According to the company's website, it is headquartered in the Bavarian town of Bad Reichenhall.

Its chief project was an academy in Liberia which trains school-leavers to maintain and repair machinery. The academy is supported by Germany's Federal Ministry of Education and Research. Helog says it has also signed an agreement with aid agency Mercy Corps to train students how to install renewable energy systems in households.

Donors include:
- HeidelbergCement,
- Labdoo, and
- Merck Group.

==History==

In its previous incarnation, Helog operated a range of aviation services, including:

- Aerial firefighting in Germany and Switzerland, operating out of Ainring and Küssnacht.
- Humanitarian aid, disaster relief, logistics and surveillance.
- Hovercraft transport in Sierra Leone between Lungi International Airport and Freetown. Helog says that during more than 40 years of operation, it also gained experience in heavy lift and logging.

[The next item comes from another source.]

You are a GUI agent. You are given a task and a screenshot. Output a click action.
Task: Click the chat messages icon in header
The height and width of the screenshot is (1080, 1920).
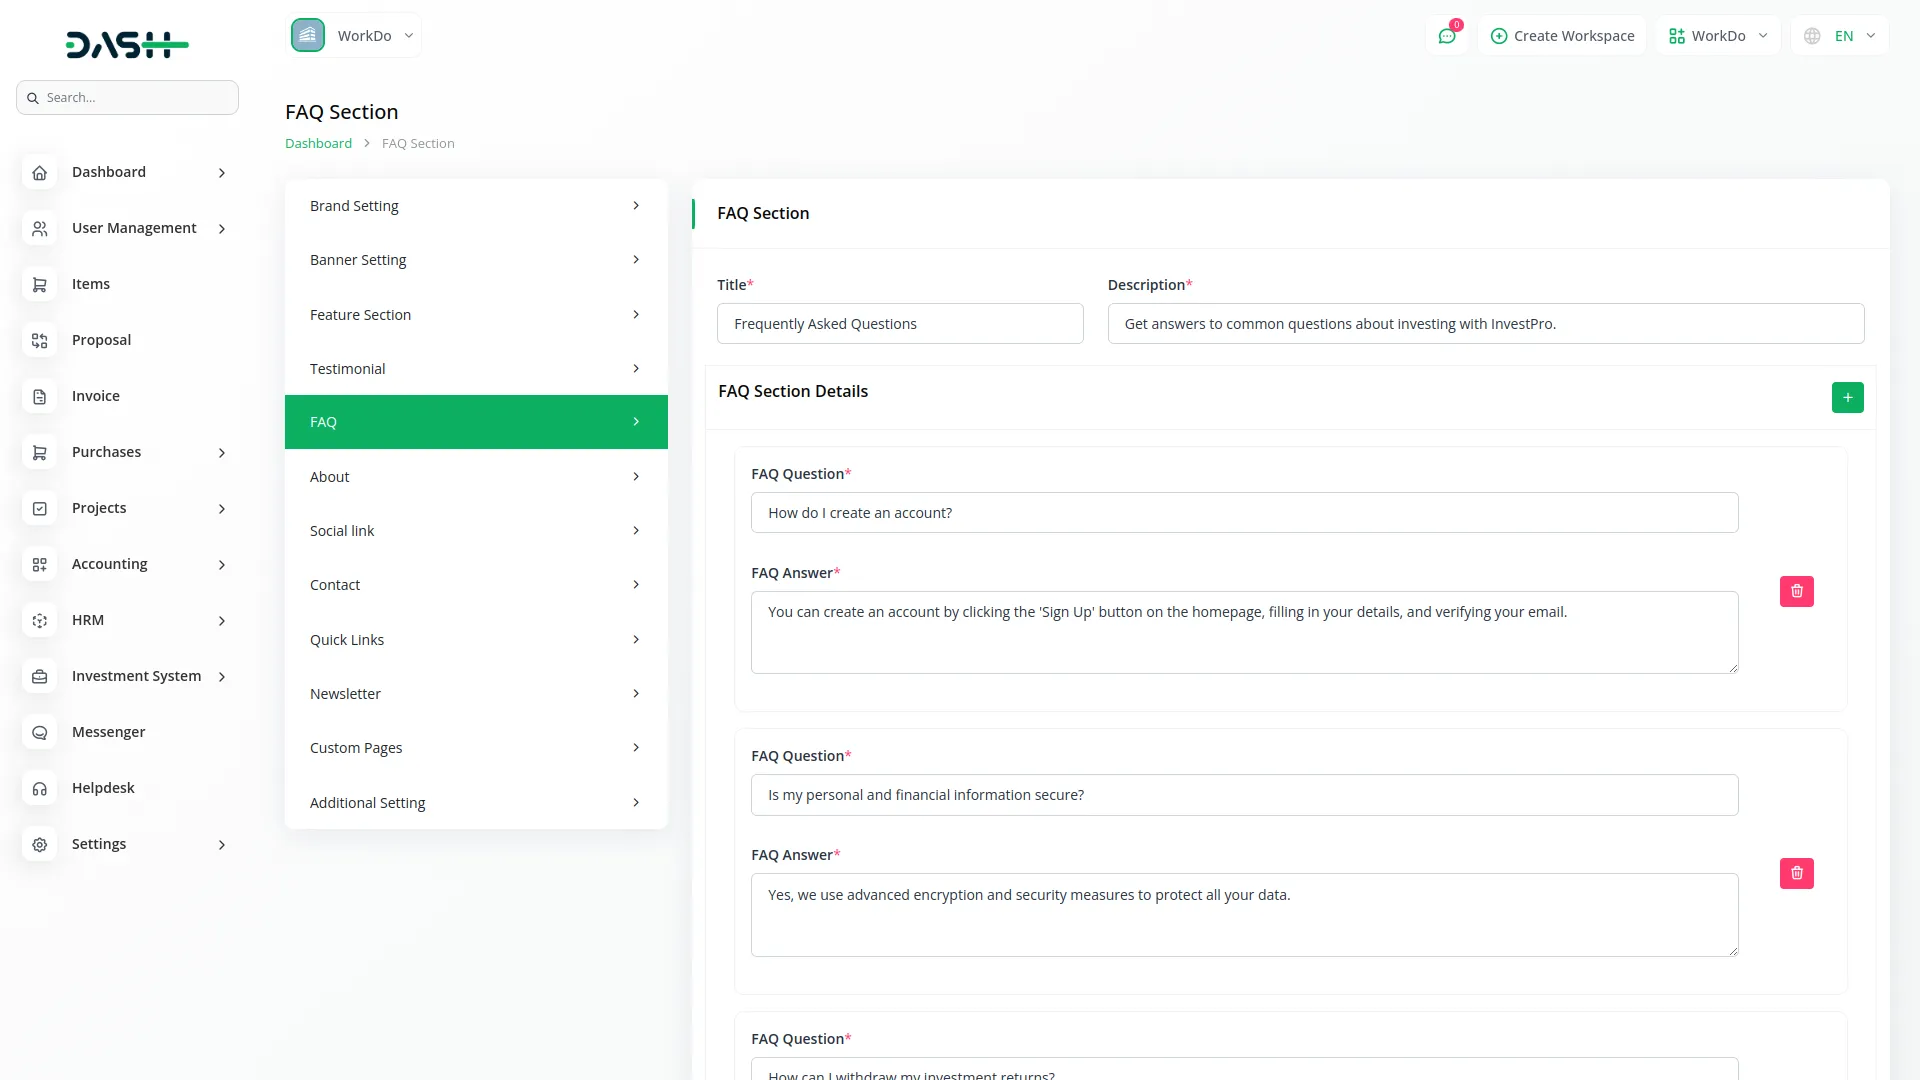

In 2009, WikiLeaks released a United Nations audit from 2007 which detailed invoices submitted by Helog. The UN disagreed about the availability of helicopters in Sudan during a $29 million peacekeeping contract. In 2010, police in Freetown became involved when a Helog helicopter was thought to have landed at a hospital without prior notice. In 2012, Helog management decided to refocus their business on training. In August 2016, Helog opened its academy in Liberia.